> **Supplied text**
Here’s the full formula for the intensity pattern:

\[\begin{equation} I=I_{0}\left (\frac{\sin(\delta)}{\delta}\right )^2\left (\frac{\sin(N\gamma)}{\sin(\gamma)}\right )^2 \end{equation}\]

where

\[\begin{equation} \gamma=\frac{\pi D}{\lambda}\sin(\theta) \end{equation}\]

N is the number of slits, D is the distance between slits, and the other terms are the same as before.

Let’s implement a function to simulate a diffraction grating using Huygens’ principle:

Now we implement the analytical formula for the intensity pattern of a diffraction grating:

Let’s visualize the diffraction grating pattern:

Try modifying the code to explore:

  • What happens when you change the spacing D between slits?
  • How does the pattern change if you use more or fewer slits?
  • Can you explain why a CD or DVD creates rainbow patterns in sunlight based on what you’ve learned about diffraction gratings?

Rayleigh-Debye-Gans Theory for Particle Scattering

We have now looked at the scattering from 2-dimensional structures and it its time to look how we could model the scattering from a 3-dimensional structure from that. Usually one would now refer to Mie scattering theorie, which is made for plane wave scattering on spherical particles or arbitrary size. Yet, the physics behind Mie scattering is quite complex and involves solving the Maxwell equations for a spherical particle.

> **Data section**

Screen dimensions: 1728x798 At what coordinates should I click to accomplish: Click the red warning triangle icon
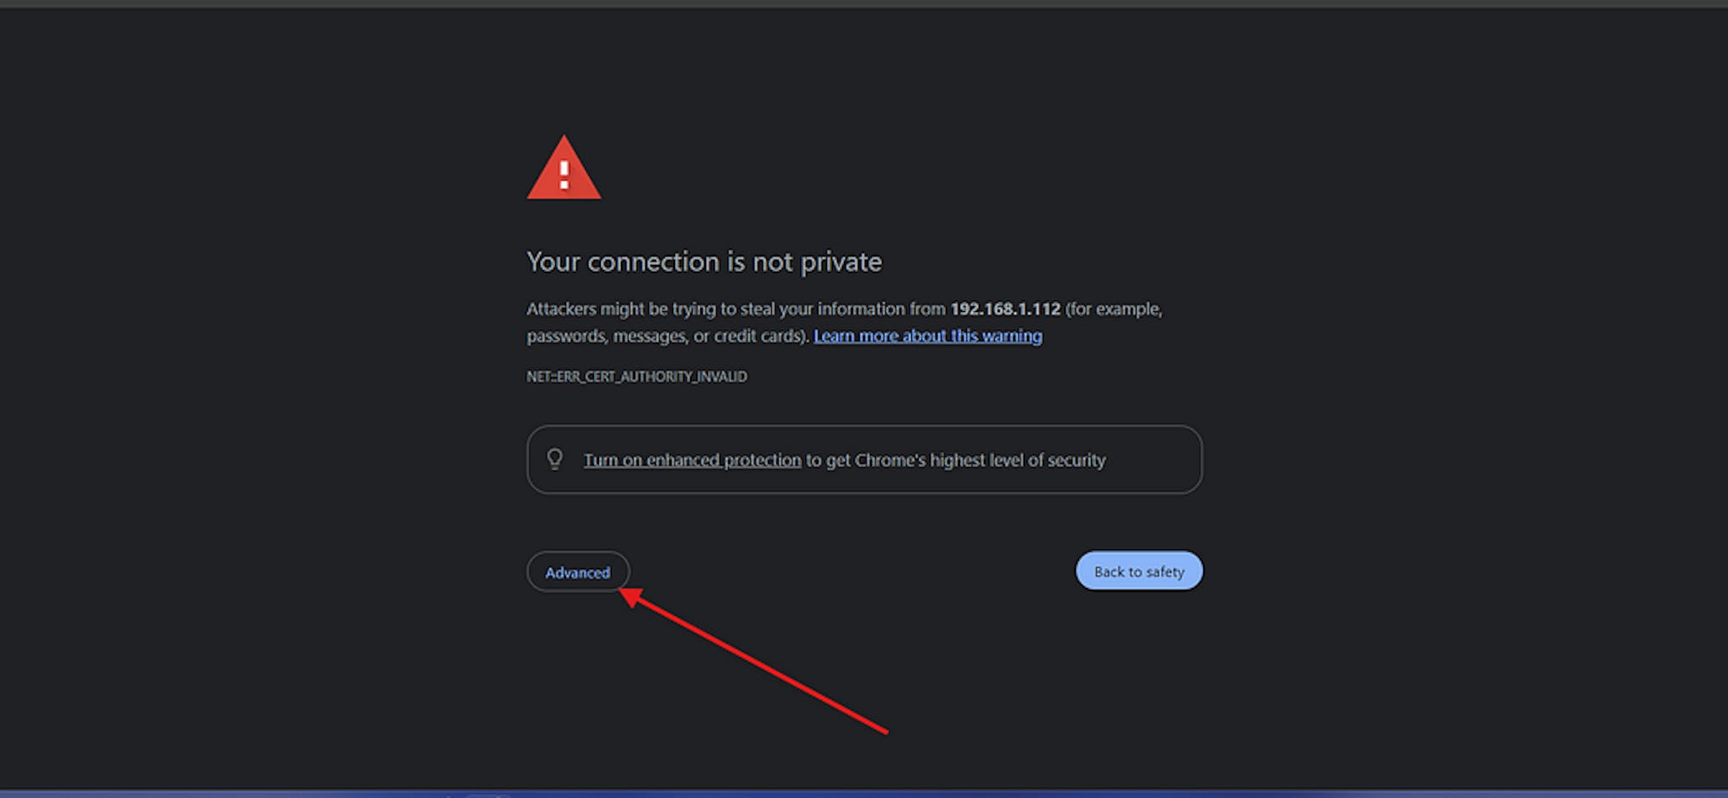pos(564,168)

> **Exercise requirements**
1 – Please copy from the diffraction grating text the part that opens with the words containing "N is the number" and closes with "D between slits?".
2 – Using the diffraction grating text, decide whether each statement agrees with it, answering yes or no and quoting the words that settle it: (a) N stands for the number of slits. (b) Mie scattering theory is made for plane wave scattering on cubic particles. (c) The physics behind Mie scattering is described as simple.

> **Answer set**
1 –
N is the number of slits, D is the distance between slits, and the other terms are the same as before.

Let’s implement a function to simulate a diffraction grating using Huygens’ principle:

Now we implement the analytical formula for the intensity pattern of a diffraction grating:

Let’s visualize the diffraction grating pattern:

Try modifying the code to explore:

  • What happens when you change the spacing D between slits?

2 –
(a) Yes: "N is the number of slits"
(b) No: "which is made for plane wave scattering on spherical particles"
(c) No: "the physics behind Mie scattering is quite complex"